In summary, they are that:

  • As a Liberal Government, we believe in free enterprise, competition and consumer choice. We will embrace the sharing economy.
  • It should be consumers who decide what services are best for them, not the Government.
  • We will not ban these new business models, instead we will encourage them and regulate them only to the extent required to protect consumers and the broader public interest;
  • The sharing economy will bring increased competition; we encourage this because it will bring wider benefits to the Tasmanian community;
  • We will review and adapt the existing regulatory framework to allow existing business models to respond to the new competition. The aim is regulatory neutrality.
  • And we understand that different business models in an industry may require different types of regulation. For instance, what’s appropriate for protecting consumers in a major hotel may not be appropriate for an Airbnb property, and vice versa.

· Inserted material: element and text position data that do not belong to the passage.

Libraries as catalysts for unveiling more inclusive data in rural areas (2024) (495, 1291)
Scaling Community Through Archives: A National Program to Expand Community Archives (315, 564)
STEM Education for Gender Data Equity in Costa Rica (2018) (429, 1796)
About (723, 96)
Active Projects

These are the core policy principles that we will apply as we embrace the sharing economy.

We have no doubt that there will be challenges along the way.

Change brings challenge, but we are excited by it, not afraid of it.

And like the new innovations of the sharing economy, as a government we will also need to be nimble and responsive as we adapt or refine our regulatory environment where necessary.

For, as British political scientist, David Runcimen has observed:

“Technology moves faster than politics. When technology escapes from political control, politicians face a choice: do they adapt to the change, or do they insist that it adapts to them? In a democracy, politicians have no choice but to adapt.”

That’s what my Government is doing. That’s the choice we have taken, and we are embracing the change.